Material for this exercise START

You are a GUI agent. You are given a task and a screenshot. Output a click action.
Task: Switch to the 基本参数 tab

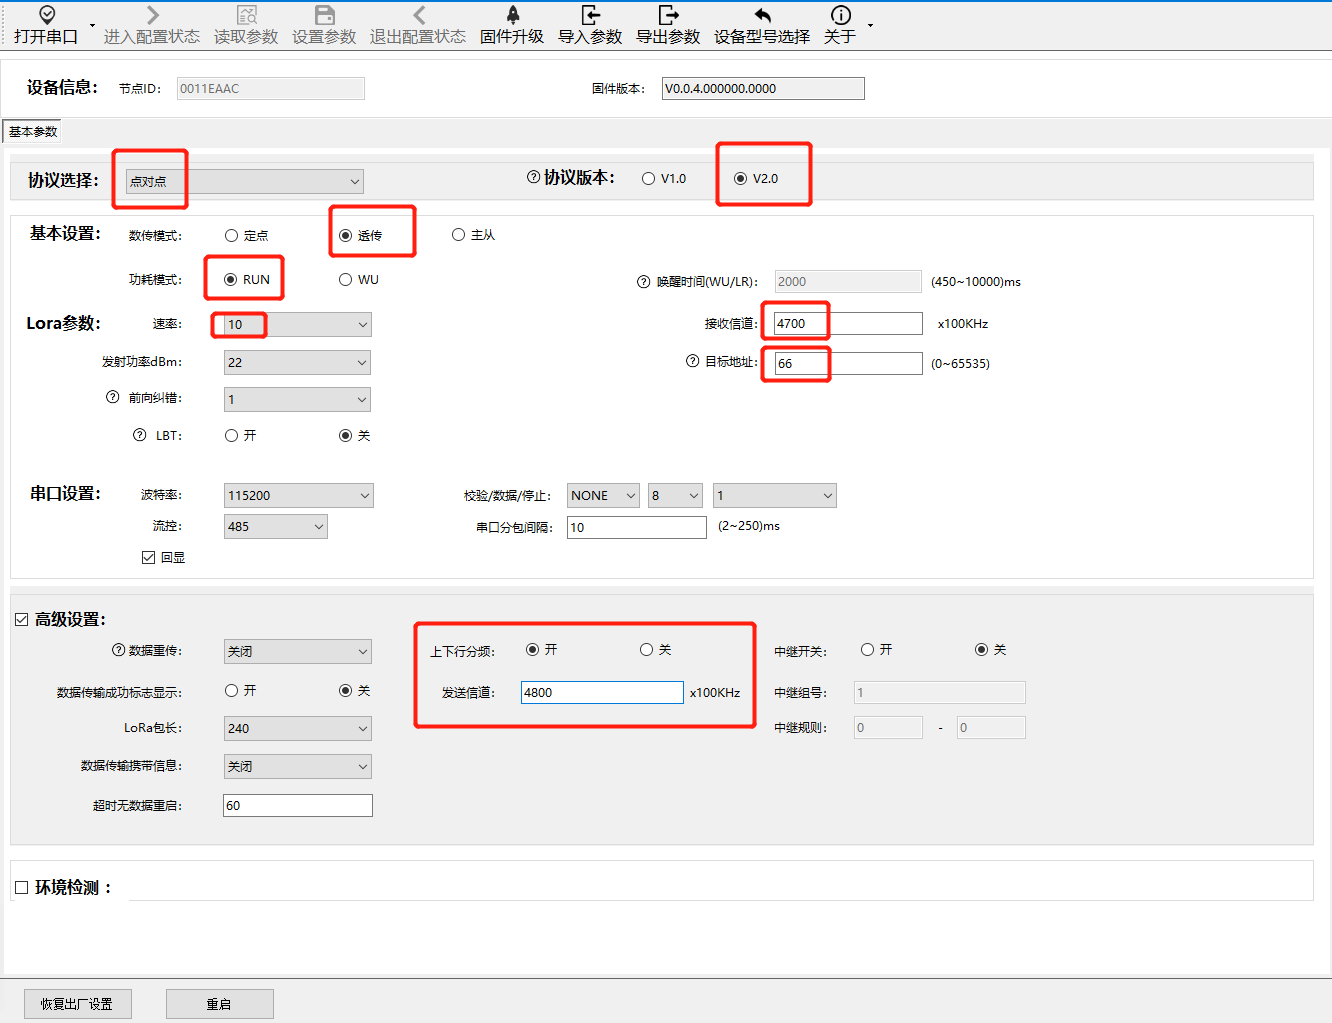pos(33,132)
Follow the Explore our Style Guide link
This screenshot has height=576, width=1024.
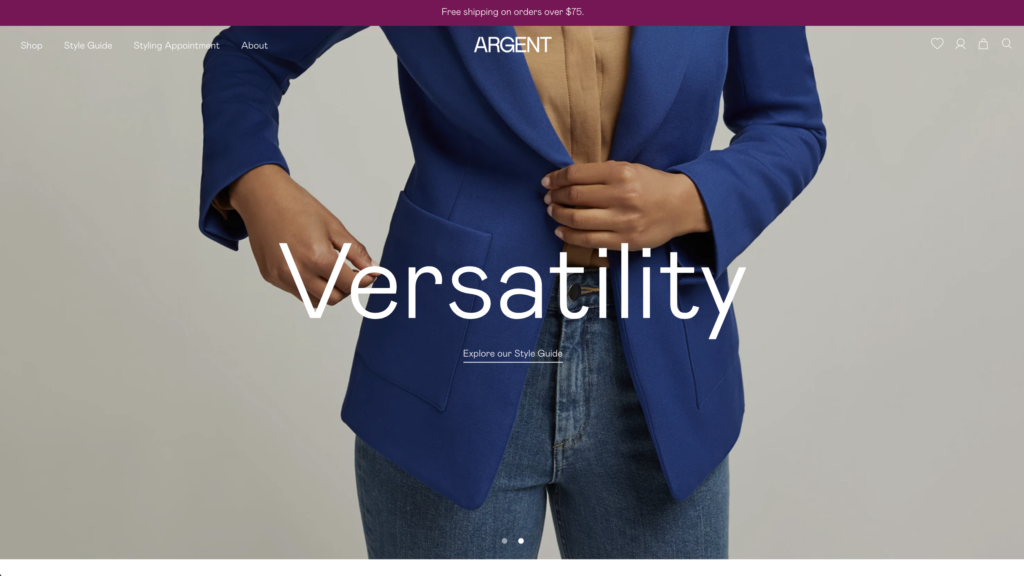click(x=513, y=354)
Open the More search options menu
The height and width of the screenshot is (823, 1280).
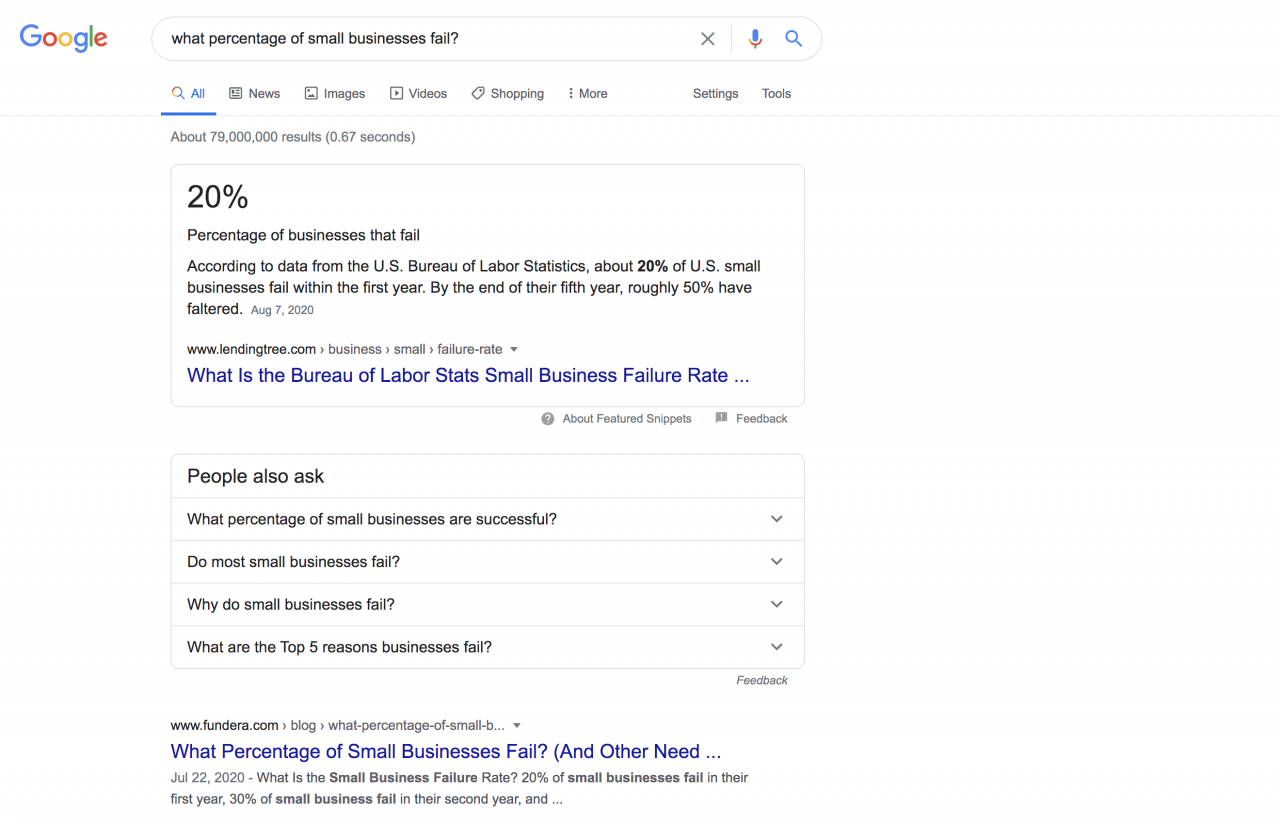[x=587, y=93]
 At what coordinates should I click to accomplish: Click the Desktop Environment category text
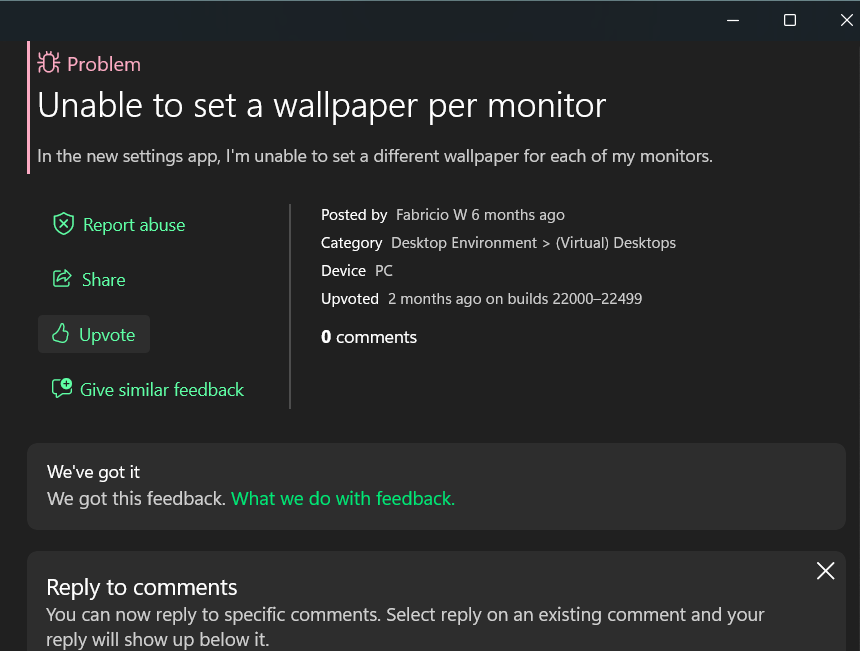[x=464, y=242]
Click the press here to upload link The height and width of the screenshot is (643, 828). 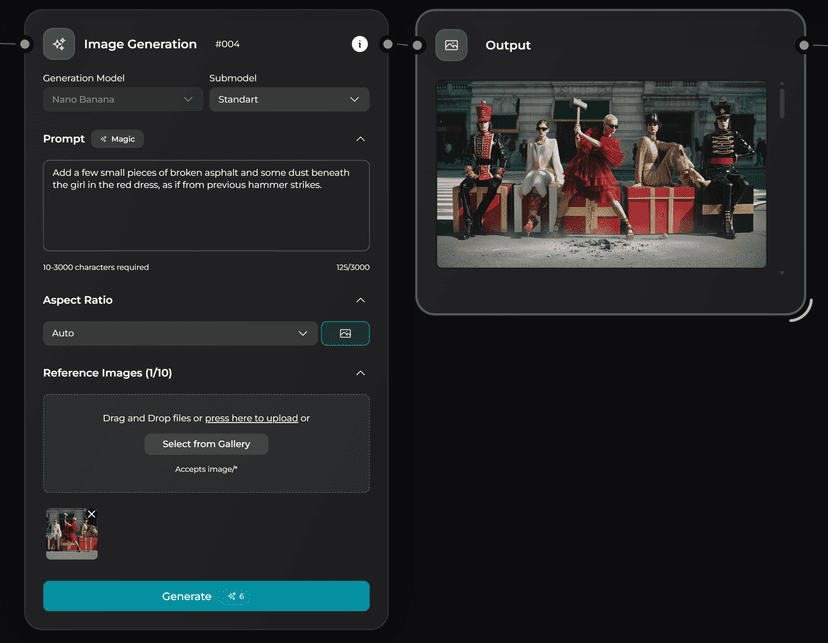[x=251, y=418]
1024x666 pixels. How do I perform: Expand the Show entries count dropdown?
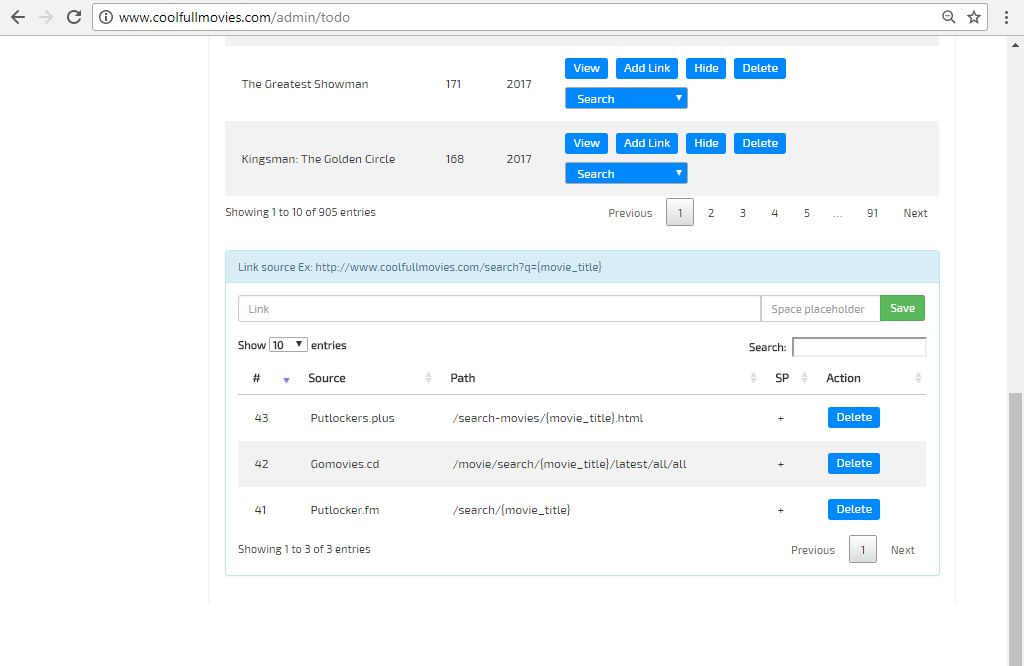288,345
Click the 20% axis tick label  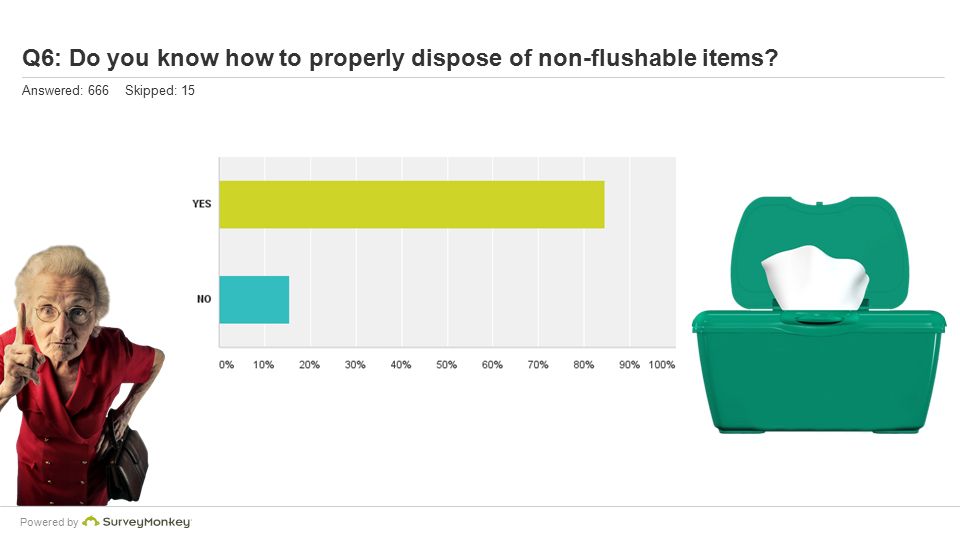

Material for this exercise END

Task details: Please write out, exactly, every line from the line with "1024x666 pixels. How" through the final line of the data above, leaving out pictures.

Solved exercise:
1024x666 pixels. How do I perform: Expand the Show entries count dropdown?
288,345
Click the 20% axis tick label  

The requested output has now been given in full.